As the message continued, students were careful to ensure that their statements were not in breach of any legal contracts.
“We can’t disclose what exactly is in the agreement, however what we can say is that we achieved our goal of better conditions for students, heightened transparency of Howard’s administration, heightened scrutiny of the administration and the condition of students,” said Erica England, President of Howard’s Young Democratic Socialists of America Chapter. “We have also been able to increase student power in regards to accountability holding Howard accountable to their main stakeholders, the students.”
During the course of the protest, retaliation remained a major concern for those involved. Many students lived in fear of being suspended or expelled. However, those participating have received hope after the conclusion of negotiations.
“I expect to graduate in the spring of 2022 and I think the other students can expect to graduate at their expected graduation dates,” England said.
It took more than 20 days for the student protesters and administration to come to an agreement. After the first meeting between the leaders of the demonstration and President Wayne A.I. Frederick, participants were told that the University would no longer engage in conversation with them without legal representation.
“It was highlighted multiple times that before administration would even be willing to speak with us that we needed to leave the Blackburn Center, but because we were in protest and because we hadn’t been heard previously we did not trust to leave the building and that something would come of it so we knew we had to come to an agreement before exiting the Blackburn center,” England said.
The administration repeatedly requested for students to leave the building before the University would agree to meet in hopes of mediation.
“Nov. 13 was our final meeting with President Frederick, it was only our 2nd meeting during the 33 day occupation. We met with him and tried to verify the last of the agreements in negotiations which we hadn’t been able to do previously,” England said.
The main objective of the conversation was full transparency. Protesters felt like their voice wasn’t enough so they turned to media outlets to amplify their grievances.
“Administration has had it in their power the entire time to come to the negotiation table with us and to resolve this we were waiting for that to happen and it just took a long time,” England said. “I think the media scrutiny helped tremendously because we were telling our truth, we were showing the pictures, we were showing the videos of what had been going on on campus.”

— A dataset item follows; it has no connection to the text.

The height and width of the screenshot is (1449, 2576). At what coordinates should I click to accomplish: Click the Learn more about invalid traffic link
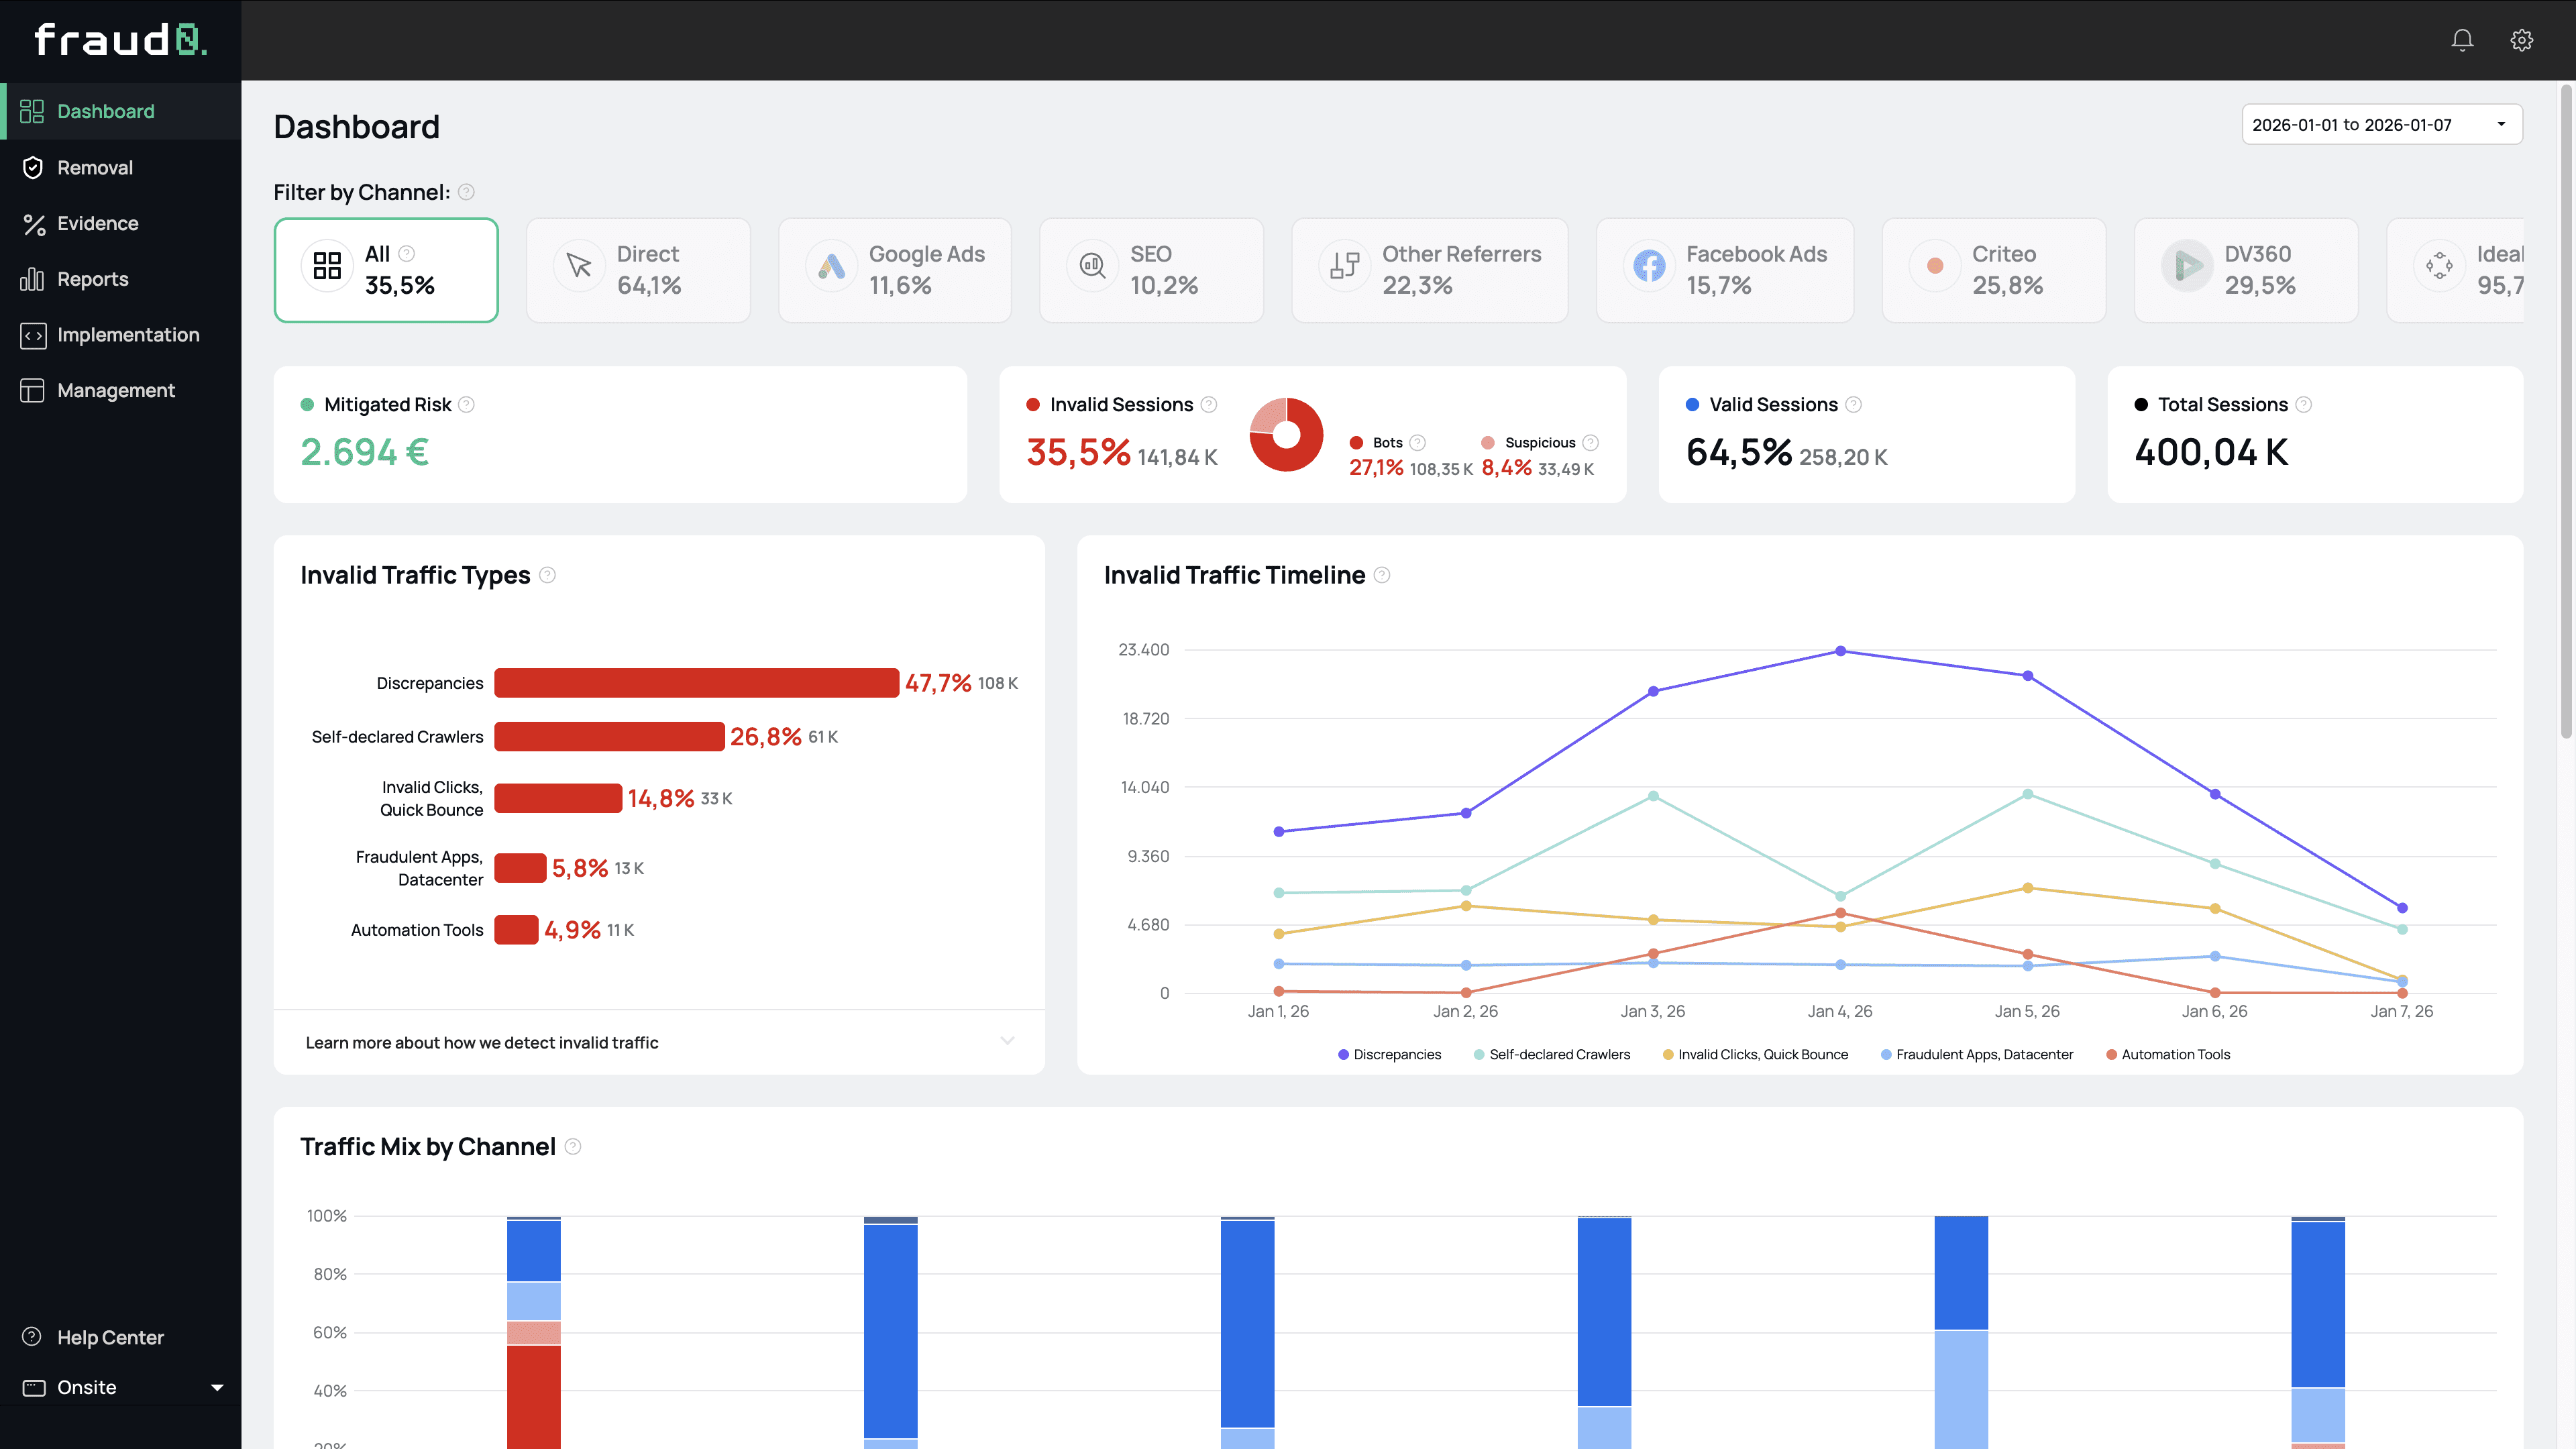482,1042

Those affiliated with Howard also helped by reposting images of flooding, mold and mildew. In addition to sharing official statements from the University that many considered insensitive and tone deaf.
“It took 20 days with Howard’s reputation sinking through the sands and the university essentially being entrenched in its reasoning and I think that when we are talking about a much better and more improved Howard the writing on the walls these days is that Howard has to change the way it thinks about its students,” said Donald Temple who serves as legal representation for the protesters.
The public’s perception strongly impacted and influenced not only the administration but also the student protesters.
“The support of the Howard community was a huge factor… faculty rallied around us, parents rallied around us, alumni rallied around us,” England said.
Organizations like Harriet’s Wildest Dream and Howard Alumni United frequently aided students financially, physically and emotionally. Investigative journalist Chuck Modi consistently expanded the reach of the protesters through social media and informed followers of how they could support from home. Donations funded the entire movement and the students ability to provide hot meals, tents and hygienic products to participants.
“Emotionally it has been difficult but if I had to do it all over again I would still choose Howard,” England said.
Earlier today the University released a statement sharing that, “Howard University is pleased to announce we have come to an agreement with the students who occupied Blackburn, and will share a longer message from Dr. Wayne Frederick on this topic later today.”